> _Extracted data entries_:
···
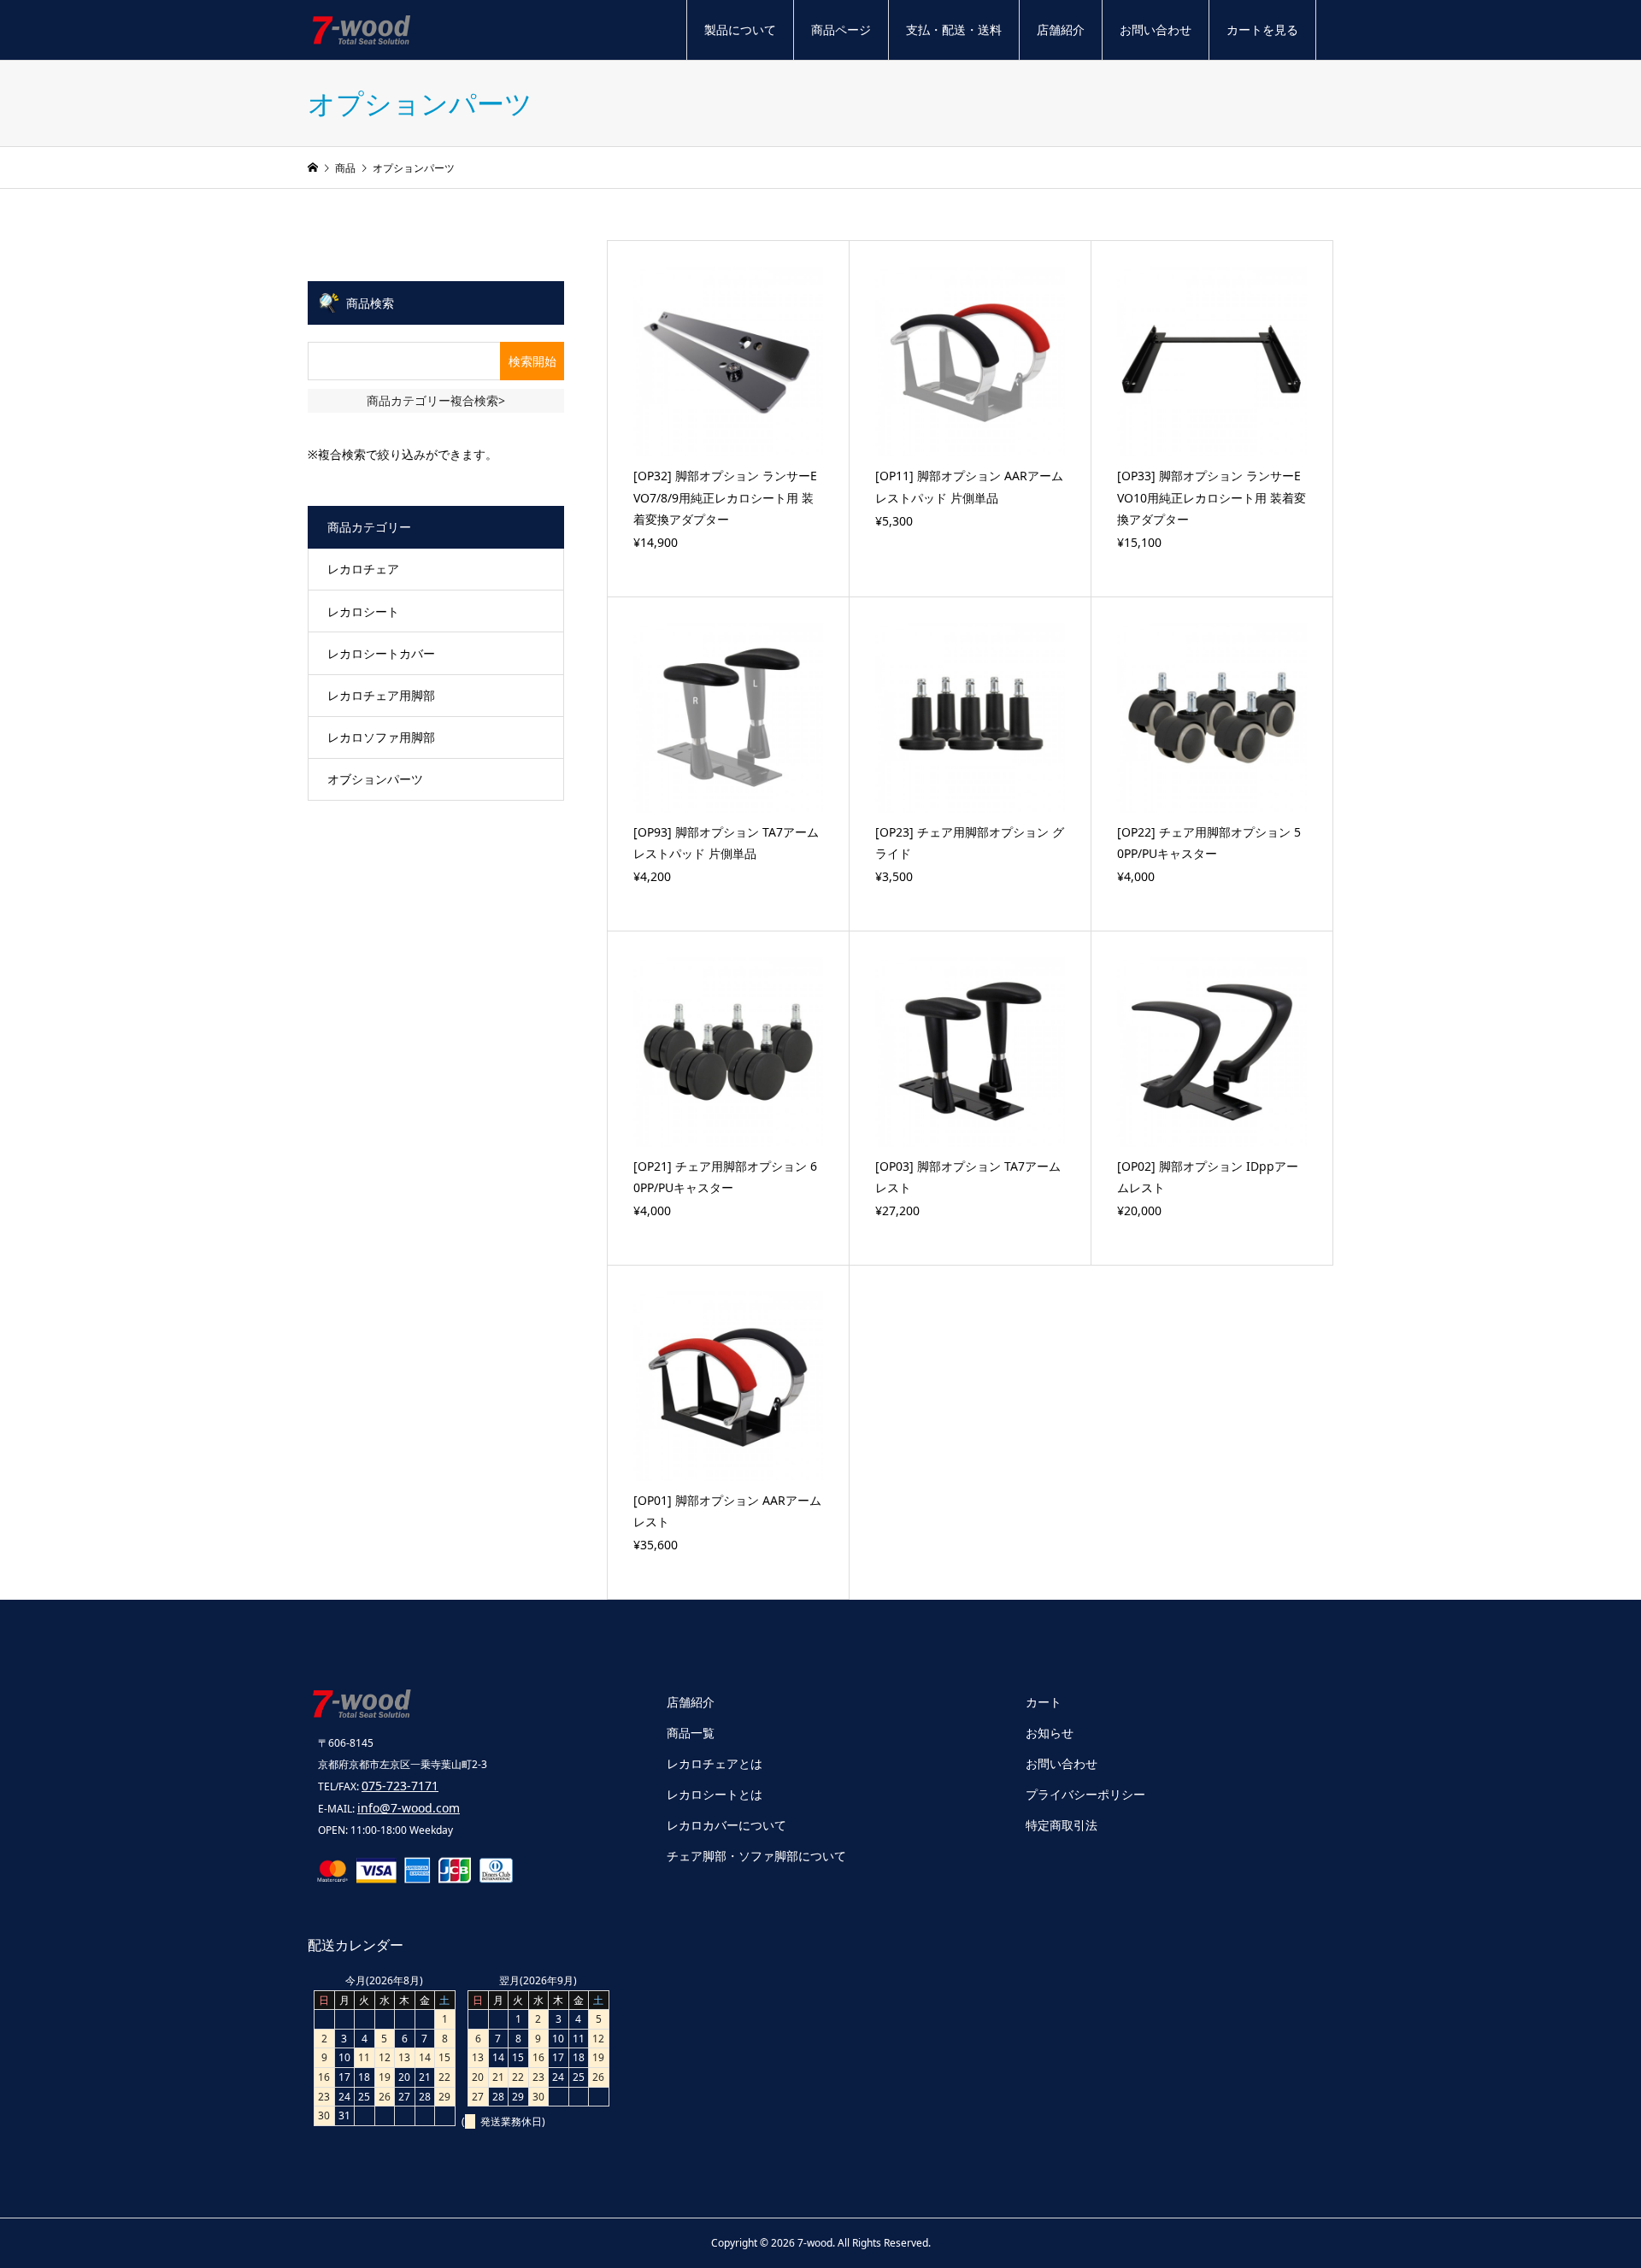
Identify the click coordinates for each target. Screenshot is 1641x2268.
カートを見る (1262, 29)
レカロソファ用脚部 (381, 737)
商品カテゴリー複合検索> (436, 400)
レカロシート (363, 611)
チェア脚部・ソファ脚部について (756, 1856)
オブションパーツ (375, 779)
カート (1044, 1702)
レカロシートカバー (381, 653)
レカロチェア (363, 569)
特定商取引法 (1061, 1825)
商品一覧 (691, 1733)
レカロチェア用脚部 (381, 695)
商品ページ (841, 29)
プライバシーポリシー (1085, 1794)
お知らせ (1049, 1733)
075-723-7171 (400, 1785)
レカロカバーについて (726, 1825)
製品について (740, 29)
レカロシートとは (714, 1794)
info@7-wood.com (408, 1808)
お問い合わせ (1155, 29)
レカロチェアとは (714, 1763)
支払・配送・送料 (954, 29)
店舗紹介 (1061, 29)
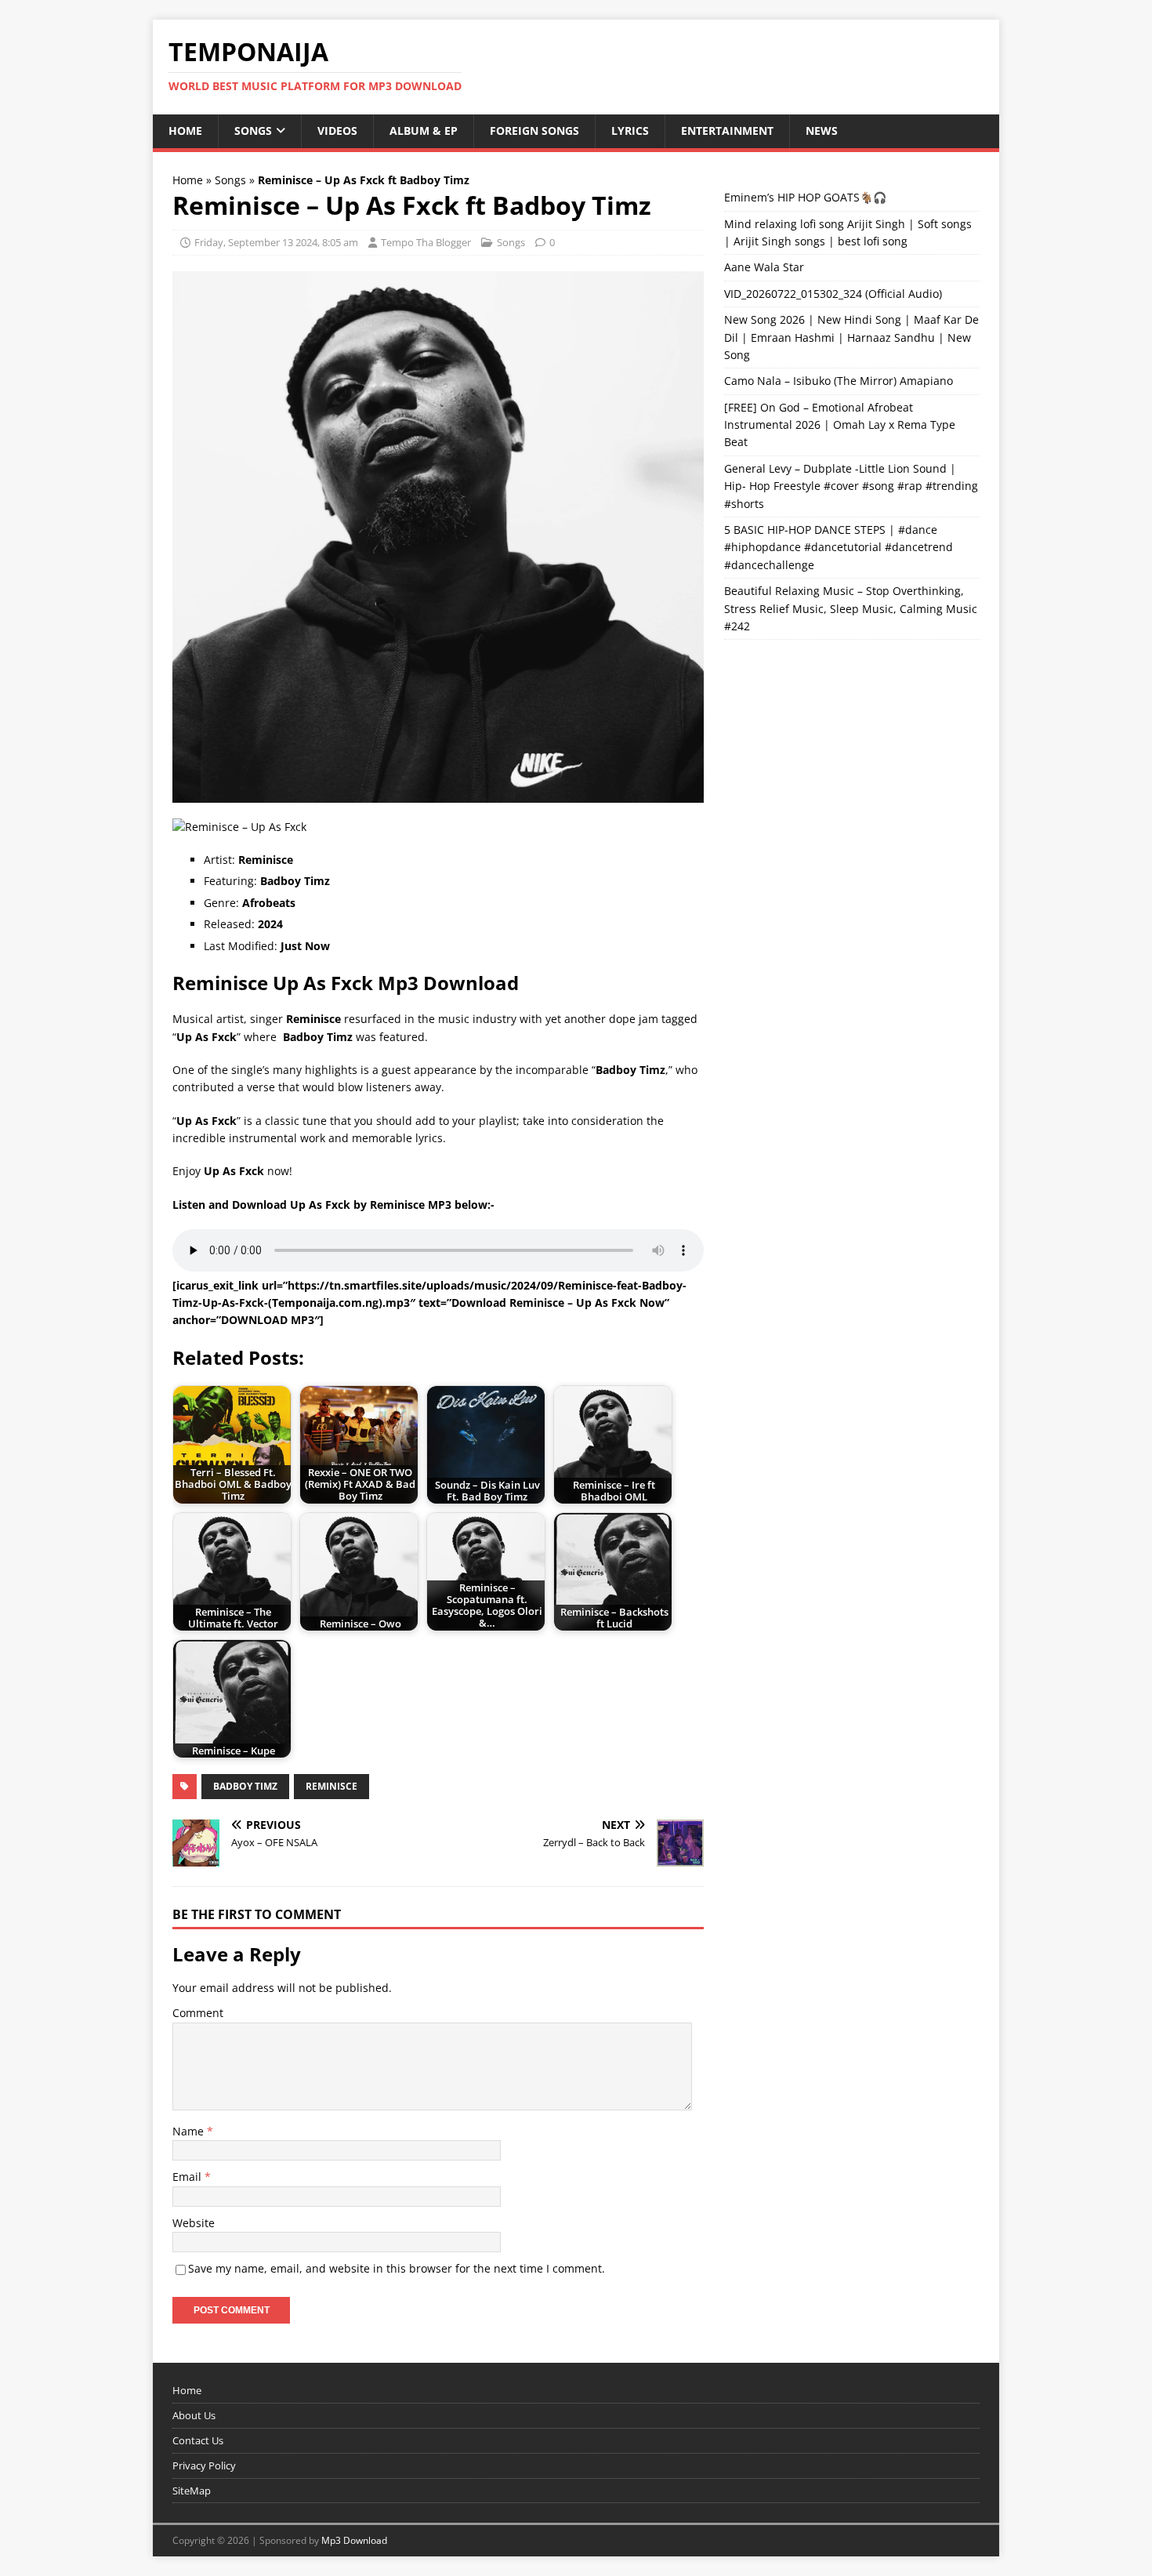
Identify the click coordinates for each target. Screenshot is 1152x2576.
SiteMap (191, 2490)
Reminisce (331, 1786)
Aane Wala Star (764, 266)
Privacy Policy (204, 2465)
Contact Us (197, 2440)
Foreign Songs (534, 130)
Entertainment (727, 130)
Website (193, 2222)
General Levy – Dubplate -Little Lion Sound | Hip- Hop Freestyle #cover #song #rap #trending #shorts (851, 486)
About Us (194, 2415)
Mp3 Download (354, 2540)
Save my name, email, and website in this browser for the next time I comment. (396, 2268)
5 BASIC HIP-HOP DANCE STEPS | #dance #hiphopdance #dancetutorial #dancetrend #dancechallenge (838, 547)
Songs (253, 130)
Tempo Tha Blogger (426, 242)
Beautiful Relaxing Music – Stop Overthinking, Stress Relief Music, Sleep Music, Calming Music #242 (850, 608)
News (822, 130)
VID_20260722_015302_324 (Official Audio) (833, 293)
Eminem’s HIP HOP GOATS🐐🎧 (805, 197)
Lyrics (630, 130)
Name (189, 2131)
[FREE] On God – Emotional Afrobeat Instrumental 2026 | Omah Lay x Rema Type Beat (839, 425)
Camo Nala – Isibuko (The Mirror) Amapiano (838, 380)
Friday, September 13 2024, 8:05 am (276, 242)
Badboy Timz (245, 1786)
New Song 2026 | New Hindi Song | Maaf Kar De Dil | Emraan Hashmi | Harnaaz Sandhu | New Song (851, 337)
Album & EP (423, 130)
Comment (197, 2012)
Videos (337, 130)
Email (188, 2176)
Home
···
Please transcribe only the lines in the records above running from the line that has "Privacy Policy (204, 2465)" through the line that has "Lyrics (630, 130)", both included, exactly as they appear.

> _Output of the task_:
Privacy Policy (204, 2465)
Contact Us (197, 2440)
Foreign Songs (534, 130)
Entertainment (727, 130)
Website (193, 2222)
General Levy – Dubplate -Little Lion Sound | Hip- Hop Freestyle #cover #song #rap #trending #shorts (851, 486)
About Us (194, 2415)
Mp3 Download (354, 2540)
Save my name, email, and website in this browser for the next time I comment. (396, 2268)
5 BASIC HIP-HOP DANCE STEPS | #dance #hiphopdance #dancetutorial #dancetrend #dancechallenge (838, 547)
Songs (253, 130)
Tempo Tha Blogger (426, 242)
Beautiful Relaxing Music – Stop Overthinking, Stress Relief Music, Sleep Music, Calming Music #242 (850, 608)
News (822, 130)
VID_20260722_015302_324 (Official Audio) (833, 293)
Eminem’s HIP HOP GOATS🐐🎧 (805, 197)
Lyrics (630, 130)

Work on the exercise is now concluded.